» **Input records**
= = = = = = =

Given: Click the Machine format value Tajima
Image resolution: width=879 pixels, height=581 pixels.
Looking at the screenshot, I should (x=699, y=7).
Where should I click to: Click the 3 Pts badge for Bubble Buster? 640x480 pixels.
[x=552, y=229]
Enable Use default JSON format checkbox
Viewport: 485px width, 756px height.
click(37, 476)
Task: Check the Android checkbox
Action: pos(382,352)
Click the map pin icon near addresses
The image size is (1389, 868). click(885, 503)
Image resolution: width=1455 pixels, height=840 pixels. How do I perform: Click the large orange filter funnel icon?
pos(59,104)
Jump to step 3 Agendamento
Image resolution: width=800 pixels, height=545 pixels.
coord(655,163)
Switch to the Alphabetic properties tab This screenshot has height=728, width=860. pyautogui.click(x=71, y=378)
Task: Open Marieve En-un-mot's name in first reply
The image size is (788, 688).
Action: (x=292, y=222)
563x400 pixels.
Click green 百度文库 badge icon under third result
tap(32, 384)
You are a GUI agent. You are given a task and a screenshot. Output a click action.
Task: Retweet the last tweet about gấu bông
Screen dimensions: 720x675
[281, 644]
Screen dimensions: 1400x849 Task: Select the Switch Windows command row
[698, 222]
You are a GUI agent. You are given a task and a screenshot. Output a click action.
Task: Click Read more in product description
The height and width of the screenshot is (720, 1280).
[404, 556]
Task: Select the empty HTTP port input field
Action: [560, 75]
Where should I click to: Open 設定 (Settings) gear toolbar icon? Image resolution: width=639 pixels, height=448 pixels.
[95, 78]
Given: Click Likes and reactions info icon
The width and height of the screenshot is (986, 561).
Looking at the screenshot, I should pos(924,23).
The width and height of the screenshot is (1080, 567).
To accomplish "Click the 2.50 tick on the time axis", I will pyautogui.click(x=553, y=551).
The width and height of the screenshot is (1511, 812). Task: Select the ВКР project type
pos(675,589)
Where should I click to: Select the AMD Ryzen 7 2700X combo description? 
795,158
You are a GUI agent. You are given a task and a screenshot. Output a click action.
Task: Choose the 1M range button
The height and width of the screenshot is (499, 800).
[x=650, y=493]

= = = = = = =

If a line falls between the first line of the data above and the line holding "Enable Use default JSON format checkbox", inclusive, retype it exactly; retype no other line.

Given: Click the Machine format value Tajima
Image resolution: width=879 pixels, height=581 pixels.
Looking at the screenshot, I should (x=699, y=7).
Where should I click to: Click the 3 Pts badge for Bubble Buster? 640x480 pixels.
[x=552, y=229]
Enable Use default JSON format checkbox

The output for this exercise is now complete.